The plaintiffs further allege that in truth the conveyances made by the executors were intended but as securities for refunding moneys loaned by the defendant Morris. There is little or no doubt in regard to the facts in relation to this charge. In 1822 the negro, Reuben, was conveyed to the defendant Morris by an instrument which, however unskillfully written, did amount but to a security for the repayment of $326 then advanced to the executors. In April, 1824, a similar conveyance was made of the negro Patrick for the repayment of (563) $900 then advanced.
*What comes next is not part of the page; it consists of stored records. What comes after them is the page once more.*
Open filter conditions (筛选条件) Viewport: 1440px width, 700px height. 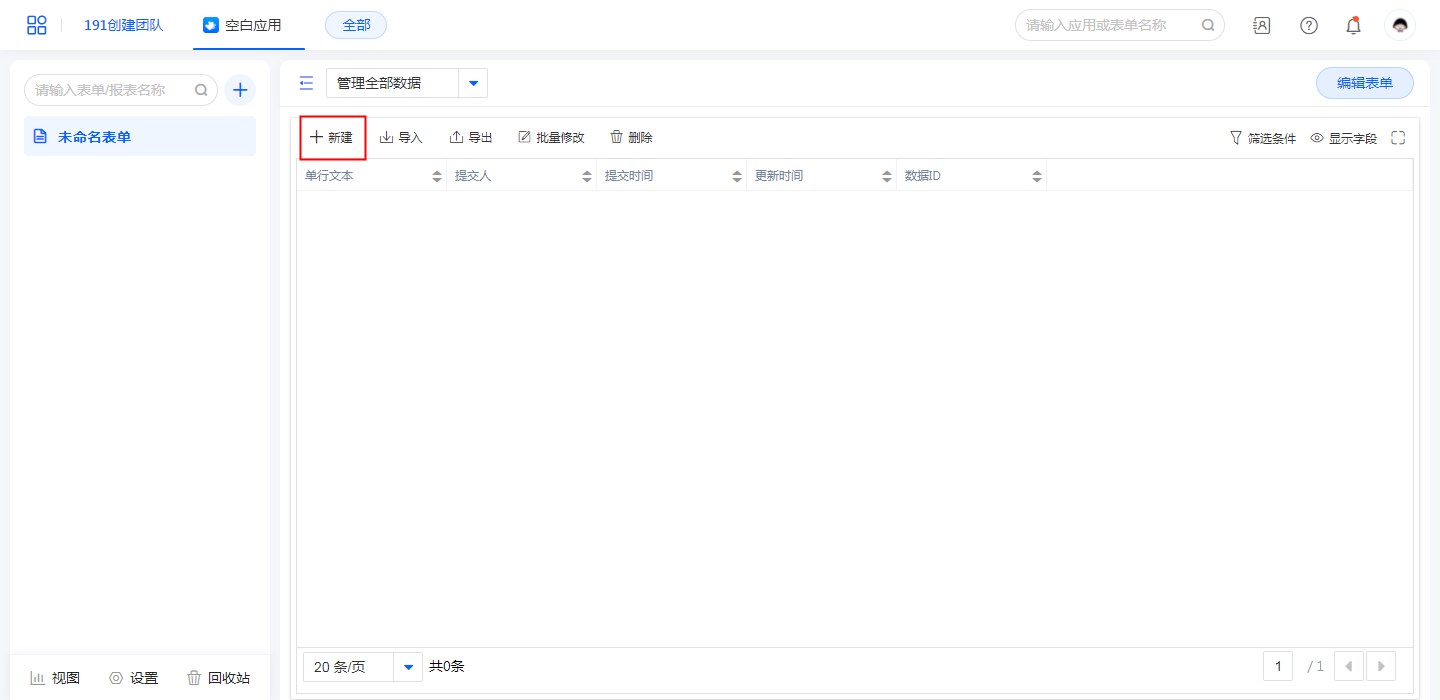pos(1262,138)
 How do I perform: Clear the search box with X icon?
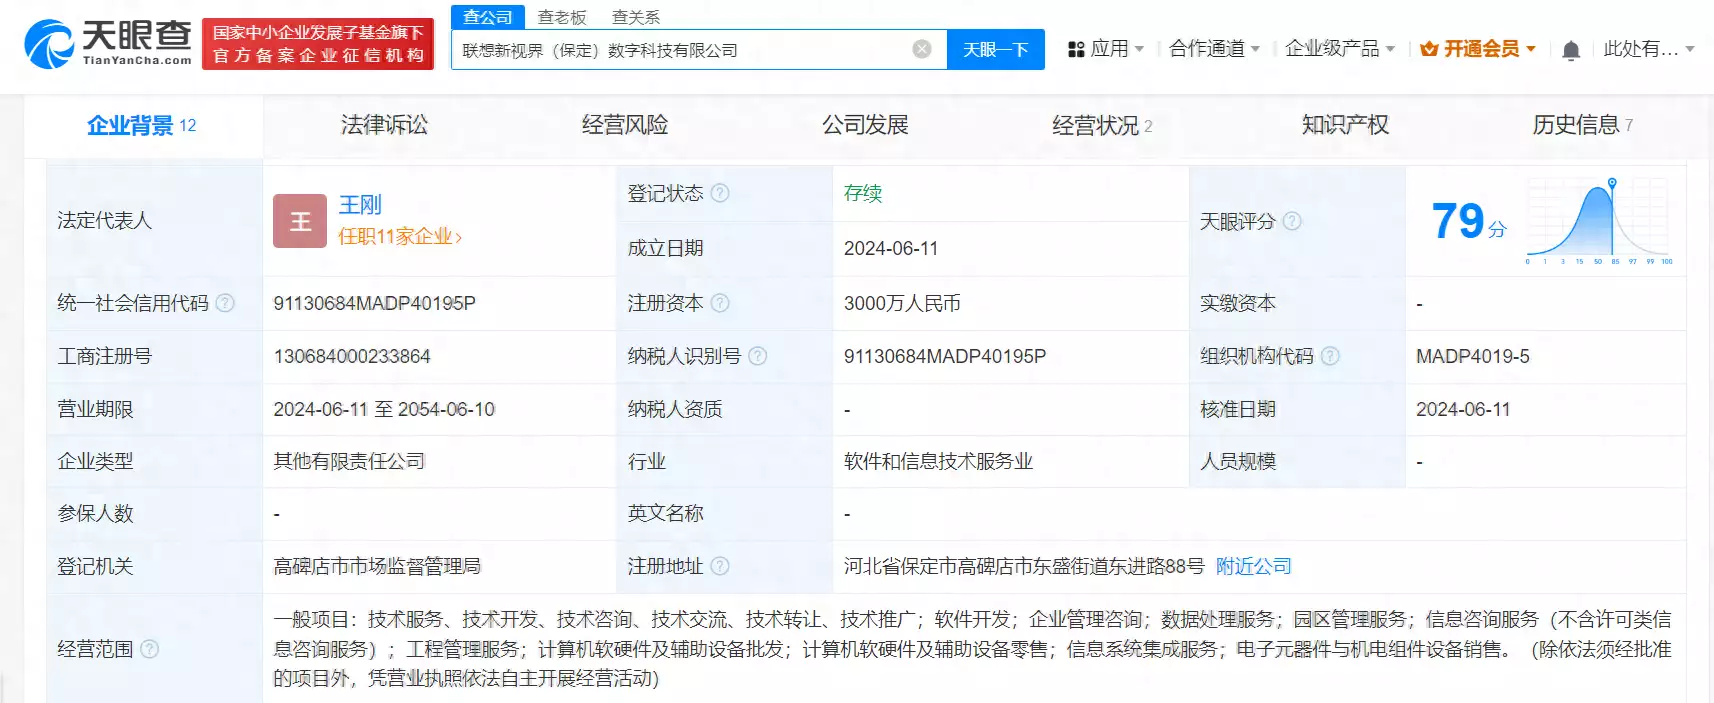click(x=922, y=49)
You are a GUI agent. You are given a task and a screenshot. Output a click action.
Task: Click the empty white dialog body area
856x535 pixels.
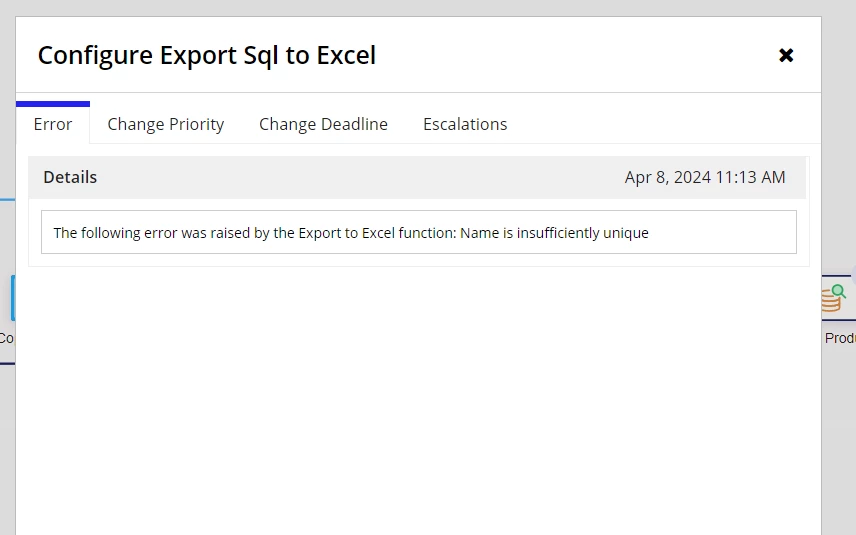point(419,401)
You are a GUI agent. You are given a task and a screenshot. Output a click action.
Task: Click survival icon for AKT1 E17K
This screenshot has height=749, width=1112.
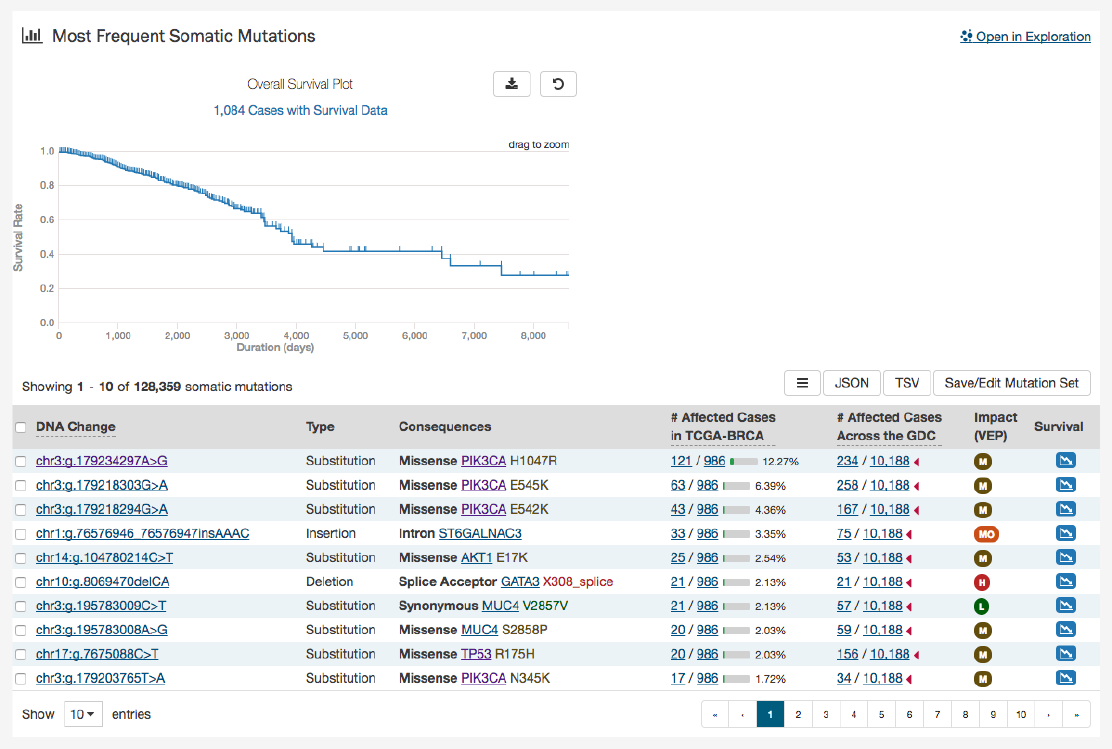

On 12 July, 1834, Katy, the wife of Patrick, and her two infant children, were sold absolutely, at the price of $500; a further sum of $80 was advanced to make up the price of Reuben, $400, and a formal release was executed by the executors of the equity of redemption, with respect to Reuben and Patrick, so as to convert the pledge of them into an absolute transfer. The same principles which hold in the sale of assets by an executor apply to a pledge of them. Mead v. Orrery, 3 Atk., 239; Scott v. Tyler, 2 Dickens, 725; McLeod v. Drummond, 17 Ves. Jun., 154. He has the power to pledge or sell, and the pawnee or vendee is not responsible beyond the terms of his contract, except by reason of covin and improper concert with the executor. The change of the pledge into a sale must be tested by the same principle. The pawnee has a right, by enforcing his pledge, to compel the payment of his debt; and if, by agreement with the executor, the thing pledged be taken in absolute property in payment of the debt, the validity of that transaction must depend on the good or bad faith in which it was done. We see no indications of collusion in the transaction; and, therefore, from the date of it, the property was not holden as a security for a debt, but the debt was paid off by a sale of the property.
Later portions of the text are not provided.